Urgent safety improvements to Buckshole Reservoir in Alexandra Park still haven’t been completed despite approval to do so being given more than a year ago in January 2020.
And the works are now set to cost more than originally planned. Members of Hastings Borough Council’s (HBC) ruling cabinet heard at a meeting earlier this month that tenders for the work are much higher than were expected.
Buckshole Reservoir is a category A dam, meaning there is likely to be a loss of life if it were to fail. That means HBC must inspect the reservoir every year as well as every ten years against national standards and flood risks.
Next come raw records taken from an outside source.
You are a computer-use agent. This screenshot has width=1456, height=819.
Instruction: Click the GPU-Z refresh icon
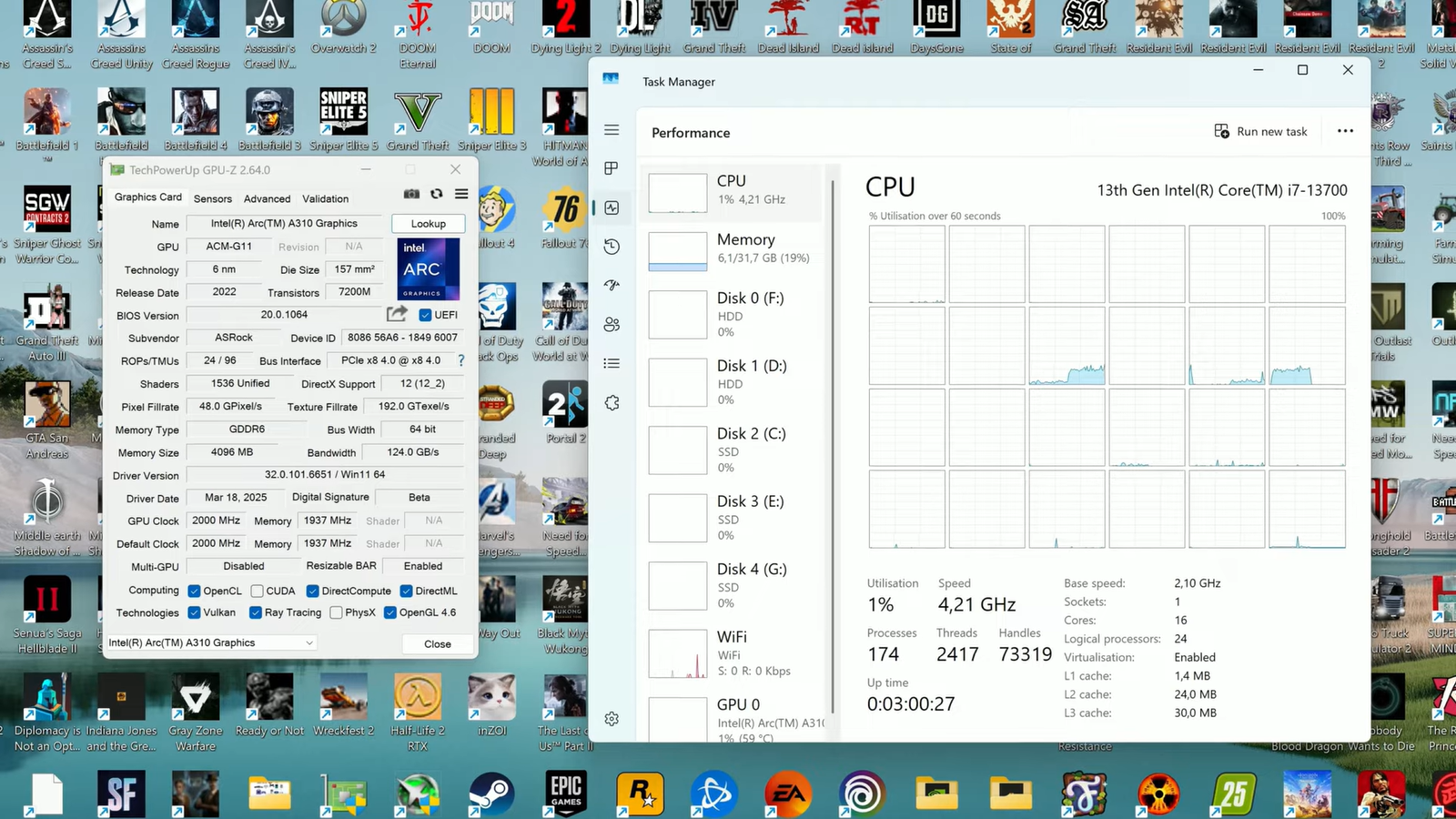tap(437, 194)
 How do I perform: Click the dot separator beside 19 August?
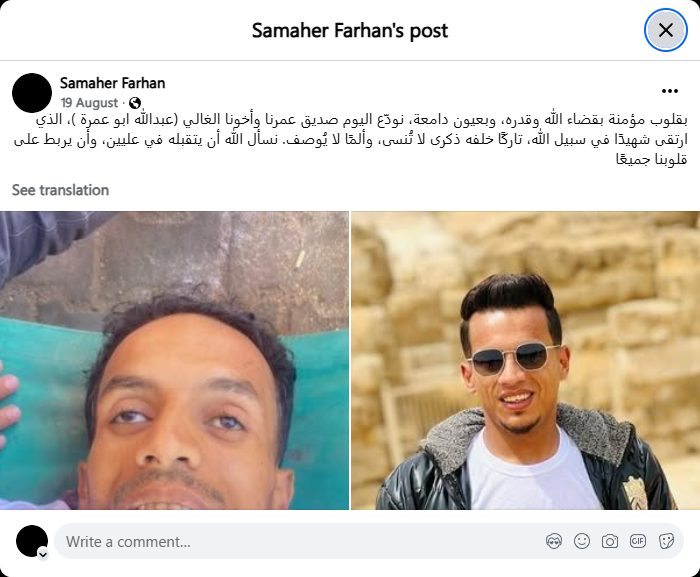123,103
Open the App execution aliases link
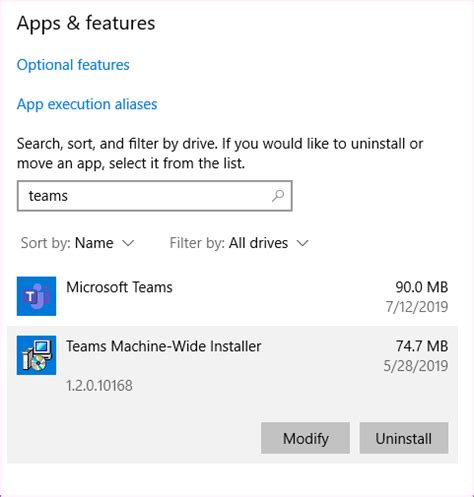The height and width of the screenshot is (497, 474). point(87,104)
Inspections are made by Stillwater Associates, the council’s contracted specialist reservoir engineers
Any recommended remedial works must be completed within a certain timeframe: the council has until Spring 2022 to carry out the latest batch of works, the original 2020 deadline having been delayed as the council was able to show it was committed to a scheme of works.
At the cabinet meeting of January 6th 2020, the cabinet all agreed to the scope of works for the project and allowed the Director of Operational Services to work with the Sussex Procurement Hub to obtain and let a contract to deliver the agreed programme. They also agreed to a programme capital budget of £837,000 and a revenue budget of £62,775 per financial year.
A team for the project as well as a board were set up and a planning application was made with permission being granted in January this year.
Issues around cost have been given as the main reason for delays councillors were told: “The UK construction market has been impacted by the pandemic and it is well reported that costs are predicted to increase dramatically over the next few years.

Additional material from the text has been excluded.